━━━ Data supplied

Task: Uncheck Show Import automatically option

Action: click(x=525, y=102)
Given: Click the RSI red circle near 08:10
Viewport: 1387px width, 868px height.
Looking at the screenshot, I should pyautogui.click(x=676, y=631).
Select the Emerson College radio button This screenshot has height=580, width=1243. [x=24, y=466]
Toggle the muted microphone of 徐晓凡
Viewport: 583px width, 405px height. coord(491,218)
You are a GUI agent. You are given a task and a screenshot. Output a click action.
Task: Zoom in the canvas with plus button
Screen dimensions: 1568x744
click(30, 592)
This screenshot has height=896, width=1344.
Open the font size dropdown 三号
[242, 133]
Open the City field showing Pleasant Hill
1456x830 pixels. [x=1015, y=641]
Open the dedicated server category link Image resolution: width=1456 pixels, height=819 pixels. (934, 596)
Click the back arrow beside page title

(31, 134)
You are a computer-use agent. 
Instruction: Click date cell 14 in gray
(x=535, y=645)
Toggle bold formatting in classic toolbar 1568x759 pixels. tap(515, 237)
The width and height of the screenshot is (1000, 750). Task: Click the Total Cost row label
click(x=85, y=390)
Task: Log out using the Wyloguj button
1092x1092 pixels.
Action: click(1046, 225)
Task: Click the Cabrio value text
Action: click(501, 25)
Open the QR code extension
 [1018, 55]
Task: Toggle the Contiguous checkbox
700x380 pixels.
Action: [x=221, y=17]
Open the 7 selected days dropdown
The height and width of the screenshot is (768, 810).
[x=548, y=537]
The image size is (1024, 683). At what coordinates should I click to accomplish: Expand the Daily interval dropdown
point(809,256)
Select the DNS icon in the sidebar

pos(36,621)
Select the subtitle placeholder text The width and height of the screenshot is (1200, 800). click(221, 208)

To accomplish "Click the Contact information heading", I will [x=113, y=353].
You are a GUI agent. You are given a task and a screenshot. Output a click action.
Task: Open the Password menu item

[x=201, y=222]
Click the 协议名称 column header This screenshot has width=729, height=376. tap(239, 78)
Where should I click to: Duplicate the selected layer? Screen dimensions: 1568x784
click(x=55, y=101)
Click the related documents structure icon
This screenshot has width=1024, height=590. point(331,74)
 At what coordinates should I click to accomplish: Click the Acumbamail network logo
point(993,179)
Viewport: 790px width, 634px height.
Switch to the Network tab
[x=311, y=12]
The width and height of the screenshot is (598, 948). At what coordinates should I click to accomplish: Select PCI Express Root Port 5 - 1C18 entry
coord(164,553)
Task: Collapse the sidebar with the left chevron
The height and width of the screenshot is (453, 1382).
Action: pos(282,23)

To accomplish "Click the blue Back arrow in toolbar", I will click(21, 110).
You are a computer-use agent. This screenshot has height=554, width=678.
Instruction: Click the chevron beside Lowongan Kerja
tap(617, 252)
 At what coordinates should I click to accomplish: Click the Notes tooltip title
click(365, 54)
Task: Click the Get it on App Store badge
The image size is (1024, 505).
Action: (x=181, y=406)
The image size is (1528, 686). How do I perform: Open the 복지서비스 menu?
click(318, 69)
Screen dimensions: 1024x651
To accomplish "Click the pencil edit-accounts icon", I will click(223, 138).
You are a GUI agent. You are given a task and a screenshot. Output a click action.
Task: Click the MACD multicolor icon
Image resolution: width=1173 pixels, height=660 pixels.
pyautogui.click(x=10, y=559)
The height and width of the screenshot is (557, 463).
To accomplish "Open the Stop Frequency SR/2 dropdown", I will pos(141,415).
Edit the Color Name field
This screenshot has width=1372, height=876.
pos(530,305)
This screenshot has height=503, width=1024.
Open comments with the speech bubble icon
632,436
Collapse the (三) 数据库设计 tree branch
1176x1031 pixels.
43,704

━━━━━━

▶ _Given exercise_: Copy the entries above, changing every "Toggle" to "Switch" and leaving everything else as it is.

▶ _Written reply_:
Task: Uncheck Show Import automatically option

Action: click(x=525, y=102)
Given: Click the RSI red circle near 08:10
Viewport: 1387px width, 868px height.
Looking at the screenshot, I should pyautogui.click(x=676, y=631).
Select the Emerson College radio button This screenshot has height=580, width=1243. [x=24, y=466]
Switch the muted microphone of 徐晓凡
Viewport: 583px width, 405px height. coord(491,218)
You are a GUI agent. You are given a task and a screenshot. Output a click action.
Task: Zoom in the canvas with plus button
Screen dimensions: 1568x744
click(30, 592)
This screenshot has height=896, width=1344.
Open the font size dropdown 三号
[242, 133]
Open the City field showing Pleasant Hill
1456x830 pixels. [x=1015, y=641]
Open the dedicated server category link Image resolution: width=1456 pixels, height=819 pixels. (934, 596)
Click the back arrow beside page title

(31, 134)
You are a computer-use agent. 
Instruction: Click date cell 14 in gray
(x=535, y=645)
Switch bold formatting in classic toolbar 1568x759 pixels. tap(515, 237)
The width and height of the screenshot is (1000, 750). Task: Click the Total Cost row label
click(x=85, y=390)
Task: Log out using the Wyloguj button
1092x1092 pixels.
Action: click(1046, 225)
Task: Click the Cabrio value text
Action: click(501, 25)
Open the QR code extension
 [1018, 55]
Task: Switch the Contiguous checkbox
700x380 pixels.
Action: [x=221, y=17]
Open the 7 selected days dropdown
The height and width of the screenshot is (768, 810).
[x=548, y=537]
The image size is (1024, 683). At what coordinates should I click to accomplish: Expand the Daily interval dropdown
point(809,256)
Select the DNS icon in the sidebar

pos(36,621)
Select the subtitle placeholder text The width and height of the screenshot is (1200, 800). click(221, 208)

To accomplish "Click the Contact information heading", I will [x=113, y=353].
You are a GUI agent. You are given a task and a screenshot. Output a click action.
Task: Open the Password menu item

[x=201, y=222]
Click the 协议名称 column header This screenshot has width=729, height=376. tap(239, 78)
Where should I click to: Duplicate the selected layer? Screen dimensions: 1568x784
click(x=55, y=101)
Click the related documents structure icon
This screenshot has width=1024, height=590. point(331,74)
 At what coordinates should I click to accomplish: Click the Acumbamail network logo
point(993,179)
Viewport: 790px width, 634px height.
Switch to the Network tab
[x=311, y=12]
The width and height of the screenshot is (598, 948). At what coordinates should I click to accomplish: Select PCI Express Root Port 5 - 1C18 entry
coord(164,553)
Task: Collapse the sidebar with the left chevron
The height and width of the screenshot is (453, 1382).
Action: pos(282,23)

To accomplish "Click the blue Back arrow in toolbar", I will click(21, 110).
You are a computer-use agent. This screenshot has height=554, width=678.
Instruction: Click the chevron beside Lowongan Kerja
tap(617, 252)
 At what coordinates should I click to accomplish: Click the Notes tooltip title
click(365, 54)
Task: Click the Get it on App Store badge
The image size is (1024, 505).
Action: (x=181, y=406)
The image size is (1528, 686). How do I perform: Open the 복지서비스 menu?
click(318, 69)
Screen dimensions: 1024x651
To accomplish "Click the pencil edit-accounts icon", I will click(223, 138).
You are a GUI agent. You are given a task and a screenshot. Output a click action.
Task: Click the MACD multicolor icon
Image resolution: width=1173 pixels, height=660 pixels.
pyautogui.click(x=10, y=559)
The height and width of the screenshot is (557, 463).
To accomplish "Open the Stop Frequency SR/2 dropdown", I will pos(141,415).
Edit the Color Name field
This screenshot has width=1372, height=876.
pos(530,305)
This screenshot has height=503, width=1024.
Open comments with the speech bubble icon
632,436
Collapse the (三) 数据库设计 tree branch
1176x1031 pixels.
43,704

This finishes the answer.